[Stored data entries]
Content starts
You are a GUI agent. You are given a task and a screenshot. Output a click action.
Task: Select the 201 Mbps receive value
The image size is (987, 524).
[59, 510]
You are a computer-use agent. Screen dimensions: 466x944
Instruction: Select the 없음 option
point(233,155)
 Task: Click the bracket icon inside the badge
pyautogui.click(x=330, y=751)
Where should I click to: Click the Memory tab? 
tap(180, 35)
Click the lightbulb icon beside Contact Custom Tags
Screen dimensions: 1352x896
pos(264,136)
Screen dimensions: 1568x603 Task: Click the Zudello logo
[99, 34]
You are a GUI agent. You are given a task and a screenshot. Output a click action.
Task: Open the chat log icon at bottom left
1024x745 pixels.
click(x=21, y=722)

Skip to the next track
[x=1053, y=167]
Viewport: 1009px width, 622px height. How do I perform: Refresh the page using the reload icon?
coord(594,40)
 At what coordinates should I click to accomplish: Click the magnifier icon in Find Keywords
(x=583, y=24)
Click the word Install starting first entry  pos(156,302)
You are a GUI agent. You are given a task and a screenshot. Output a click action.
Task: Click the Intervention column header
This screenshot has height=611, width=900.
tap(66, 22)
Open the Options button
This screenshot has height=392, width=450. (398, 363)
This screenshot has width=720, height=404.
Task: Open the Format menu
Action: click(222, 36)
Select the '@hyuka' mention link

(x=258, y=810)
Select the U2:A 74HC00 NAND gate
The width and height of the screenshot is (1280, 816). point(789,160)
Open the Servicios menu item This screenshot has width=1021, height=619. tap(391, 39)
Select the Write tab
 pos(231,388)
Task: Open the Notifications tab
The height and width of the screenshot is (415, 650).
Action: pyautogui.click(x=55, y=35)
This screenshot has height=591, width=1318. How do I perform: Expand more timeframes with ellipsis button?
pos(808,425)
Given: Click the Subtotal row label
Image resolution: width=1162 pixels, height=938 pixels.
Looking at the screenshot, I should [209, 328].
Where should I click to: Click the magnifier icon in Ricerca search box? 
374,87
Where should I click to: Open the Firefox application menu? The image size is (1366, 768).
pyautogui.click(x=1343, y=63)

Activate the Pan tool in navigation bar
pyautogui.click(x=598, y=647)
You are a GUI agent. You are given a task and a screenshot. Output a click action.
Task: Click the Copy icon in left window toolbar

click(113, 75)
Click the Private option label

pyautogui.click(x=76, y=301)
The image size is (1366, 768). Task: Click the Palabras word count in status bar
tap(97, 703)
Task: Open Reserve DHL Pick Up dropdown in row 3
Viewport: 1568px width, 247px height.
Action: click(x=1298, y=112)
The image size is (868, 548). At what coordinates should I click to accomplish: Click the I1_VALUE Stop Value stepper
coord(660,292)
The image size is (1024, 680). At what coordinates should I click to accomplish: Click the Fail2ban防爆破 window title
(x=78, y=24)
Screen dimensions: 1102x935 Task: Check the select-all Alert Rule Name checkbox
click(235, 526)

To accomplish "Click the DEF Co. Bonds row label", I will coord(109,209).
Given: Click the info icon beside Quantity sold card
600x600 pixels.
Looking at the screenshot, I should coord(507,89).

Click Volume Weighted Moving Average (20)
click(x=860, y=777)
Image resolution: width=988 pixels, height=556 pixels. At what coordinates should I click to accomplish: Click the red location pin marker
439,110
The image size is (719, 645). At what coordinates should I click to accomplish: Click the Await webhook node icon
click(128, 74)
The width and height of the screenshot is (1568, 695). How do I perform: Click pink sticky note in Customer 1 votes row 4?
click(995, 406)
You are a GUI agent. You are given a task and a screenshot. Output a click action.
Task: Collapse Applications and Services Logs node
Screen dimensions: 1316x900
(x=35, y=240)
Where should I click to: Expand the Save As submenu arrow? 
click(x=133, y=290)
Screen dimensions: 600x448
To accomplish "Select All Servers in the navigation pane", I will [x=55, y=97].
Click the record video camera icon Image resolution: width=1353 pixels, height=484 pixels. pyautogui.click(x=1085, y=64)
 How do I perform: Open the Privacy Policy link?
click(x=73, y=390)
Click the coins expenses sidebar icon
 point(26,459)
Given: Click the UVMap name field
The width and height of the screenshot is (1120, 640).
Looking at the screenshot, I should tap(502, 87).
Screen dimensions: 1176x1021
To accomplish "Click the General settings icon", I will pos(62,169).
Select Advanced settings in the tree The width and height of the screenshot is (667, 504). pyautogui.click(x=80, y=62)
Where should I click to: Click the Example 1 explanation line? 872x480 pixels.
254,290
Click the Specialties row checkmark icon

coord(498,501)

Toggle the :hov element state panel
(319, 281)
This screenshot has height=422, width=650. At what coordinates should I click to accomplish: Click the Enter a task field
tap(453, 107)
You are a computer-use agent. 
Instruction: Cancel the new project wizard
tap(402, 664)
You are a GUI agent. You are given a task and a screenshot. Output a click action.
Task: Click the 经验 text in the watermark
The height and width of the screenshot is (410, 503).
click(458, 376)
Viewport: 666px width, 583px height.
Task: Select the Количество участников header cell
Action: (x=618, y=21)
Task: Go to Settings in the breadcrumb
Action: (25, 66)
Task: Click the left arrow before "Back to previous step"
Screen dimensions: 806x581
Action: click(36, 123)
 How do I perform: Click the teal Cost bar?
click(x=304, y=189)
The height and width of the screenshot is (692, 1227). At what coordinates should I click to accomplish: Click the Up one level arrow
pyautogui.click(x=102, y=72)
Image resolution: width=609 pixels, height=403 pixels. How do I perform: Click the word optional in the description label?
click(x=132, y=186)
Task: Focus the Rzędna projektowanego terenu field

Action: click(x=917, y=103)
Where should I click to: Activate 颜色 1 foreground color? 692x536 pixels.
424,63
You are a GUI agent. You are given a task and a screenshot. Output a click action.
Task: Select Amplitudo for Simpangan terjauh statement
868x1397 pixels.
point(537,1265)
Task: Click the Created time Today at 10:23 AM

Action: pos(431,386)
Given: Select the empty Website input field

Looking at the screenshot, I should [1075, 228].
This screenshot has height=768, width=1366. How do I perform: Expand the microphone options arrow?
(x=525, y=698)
Content ends
> **What you will do**: Nothing in the entries may change. Retype them all.

> **Exercise answer**:
You are a GUI agent. You are given a task and a screenshot. Output a click action.
Task: Select the 201 Mbps receive value
The image size is (987, 524).
[59, 510]
You are a computer-use agent. Screen dimensions: 466x944
Instruction: Select the 없음 option
point(233,155)
 Task: Click the bracket icon inside the badge
pyautogui.click(x=330, y=751)
Where should I click to: Click the Memory tab? 
tap(180, 35)
Click the lightbulb icon beside Contact Custom Tags
Screen dimensions: 1352x896
pos(264,136)
Screen dimensions: 1568x603 Task: Click the Zudello logo
[99, 34]
You are a GUI agent. You are given a task and a screenshot. Output a click action.
Task: Open the chat log icon at bottom left
1024x745 pixels.
click(x=21, y=722)

Skip to the next track
[x=1053, y=167]
Viewport: 1009px width, 622px height. How do I perform: Refresh the page using the reload icon?
coord(594,40)
 At what coordinates should I click to accomplish: Click the magnifier icon in Find Keywords
(x=583, y=24)
Click the word Install starting first entry  pos(156,302)
You are a GUI agent. You are given a task and a screenshot. Output a click action.
Task: Click the Intervention column header
This screenshot has height=611, width=900.
tap(66, 22)
Open the Options button
This screenshot has height=392, width=450. (398, 363)
This screenshot has width=720, height=404.
Task: Open the Format menu
Action: click(222, 36)
Select the '@hyuka' mention link

(x=258, y=810)
Select the U2:A 74HC00 NAND gate
The width and height of the screenshot is (1280, 816). point(789,160)
Open the Servicios menu item This screenshot has width=1021, height=619. tap(391, 39)
Select the Write tab
 pos(231,388)
Task: Open the Notifications tab
The height and width of the screenshot is (415, 650).
Action: pyautogui.click(x=55, y=35)
This screenshot has height=591, width=1318. How do I perform: Expand more timeframes with ellipsis button?
pos(808,425)
Given: Click the Subtotal row label
Image resolution: width=1162 pixels, height=938 pixels.
Looking at the screenshot, I should [209, 328].
Where should I click to: Click the magnifier icon in Ricerca search box? 
374,87
Where should I click to: Open the Firefox application menu? The image size is (1366, 768).
pyautogui.click(x=1343, y=63)

Activate the Pan tool in navigation bar
pyautogui.click(x=598, y=647)
You are a GUI agent. You are given a task and a screenshot. Output a click action.
Task: Click the Copy icon in left window toolbar

click(113, 75)
Click the Private option label

pyautogui.click(x=76, y=301)
The image size is (1366, 768). Task: Click the Palabras word count in status bar
tap(97, 703)
Task: Open Reserve DHL Pick Up dropdown in row 3
Viewport: 1568px width, 247px height.
Action: click(x=1298, y=112)
The image size is (868, 548). At what coordinates should I click to accomplish: Click the I1_VALUE Stop Value stepper
coord(660,292)
The image size is (1024, 680). At what coordinates should I click to accomplish: Click the Fail2ban防爆破 window title
(x=78, y=24)
Screen dimensions: 1102x935 Task: Check the select-all Alert Rule Name checkbox
click(235, 526)

To accomplish "Click the DEF Co. Bonds row label", I will coord(109,209).
Given: Click the info icon beside Quantity sold card
600x600 pixels.
Looking at the screenshot, I should coord(507,89).

Click Volume Weighted Moving Average (20)
click(x=860, y=777)
Image resolution: width=988 pixels, height=556 pixels. At what coordinates should I click to accomplish: Click the red location pin marker
439,110
The image size is (719, 645). At what coordinates should I click to accomplish: Click the Await webhook node icon
click(128, 74)
The width and height of the screenshot is (1568, 695). How do I perform: Click pink sticky note in Customer 1 votes row 4?
click(995, 406)
You are a GUI agent. You are given a task and a screenshot. Output a click action.
Task: Collapse Applications and Services Logs node
Screen dimensions: 1316x900
(x=35, y=240)
Where should I click to: Expand the Save As submenu arrow? 
click(x=133, y=290)
Screen dimensions: 600x448
To accomplish "Select All Servers in the navigation pane", I will [x=55, y=97].
Click the record video camera icon Image resolution: width=1353 pixels, height=484 pixels. pyautogui.click(x=1085, y=64)
 How do I perform: Open the Privacy Policy link?
click(x=73, y=390)
Click the coins expenses sidebar icon
 point(26,459)
Given: Click the UVMap name field
The width and height of the screenshot is (1120, 640).
Looking at the screenshot, I should tap(502, 87).
Screen dimensions: 1176x1021
To accomplish "Click the General settings icon", I will pos(62,169).
Select Advanced settings in the tree The width and height of the screenshot is (667, 504). pyautogui.click(x=80, y=62)
Where should I click to: Click the Example 1 explanation line? 872x480 pixels.
254,290
Click the Specialties row checkmark icon

coord(498,501)

Toggle the :hov element state panel
(319, 281)
This screenshot has height=422, width=650. At what coordinates should I click to accomplish: Click the Enter a task field
tap(453, 107)
You are a computer-use agent. 
Instruction: Cancel the new project wizard
tap(402, 664)
You are a GUI agent. You are given a task and a screenshot. Output a click action.
Task: Click the 经验 text in the watermark
The height and width of the screenshot is (410, 503).
click(458, 376)
Viewport: 666px width, 583px height.
Task: Select the Количество участников header cell
Action: (x=618, y=21)
Task: Go to Settings in the breadcrumb
Action: (25, 66)
Task: Click the left arrow before "Back to previous step"
Screen dimensions: 806x581
Action: click(36, 123)
 How do I perform: Click the teal Cost bar?
click(x=304, y=189)
The height and width of the screenshot is (692, 1227). At what coordinates should I click to accomplish: Click the Up one level arrow
pyautogui.click(x=102, y=72)
Image resolution: width=609 pixels, height=403 pixels. How do I perform: Click the word optional in the description label?
click(x=132, y=186)
Task: Focus the Rzędna projektowanego terenu field

Action: click(x=917, y=103)
Where should I click to: Activate 颜色 1 foreground color? 692x536 pixels.
424,63
You are a GUI agent. You are given a task and a screenshot. Output a click action.
Task: Select Amplitudo for Simpangan terjauh statement
868x1397 pixels.
point(537,1265)
Task: Click the Created time Today at 10:23 AM

Action: pos(431,386)
Given: Select the empty Website input field

Looking at the screenshot, I should [1075, 228].
This screenshot has height=768, width=1366. How do I perform: Expand the microphone options arrow?
(x=525, y=698)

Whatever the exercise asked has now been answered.